(Exercise directions)
Pull out every line of the listing below that contains the word "icon".

(Extracted data)
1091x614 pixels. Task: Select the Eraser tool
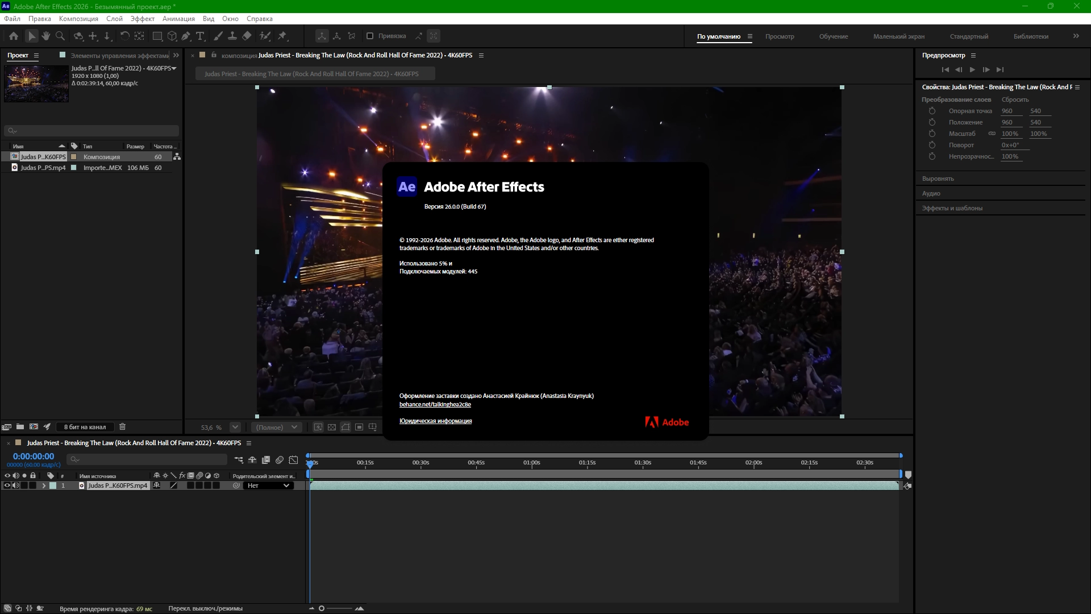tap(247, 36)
...
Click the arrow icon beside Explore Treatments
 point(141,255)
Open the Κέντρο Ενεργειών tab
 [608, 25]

(Task response)
Click the arrow icon beside Explore Treatments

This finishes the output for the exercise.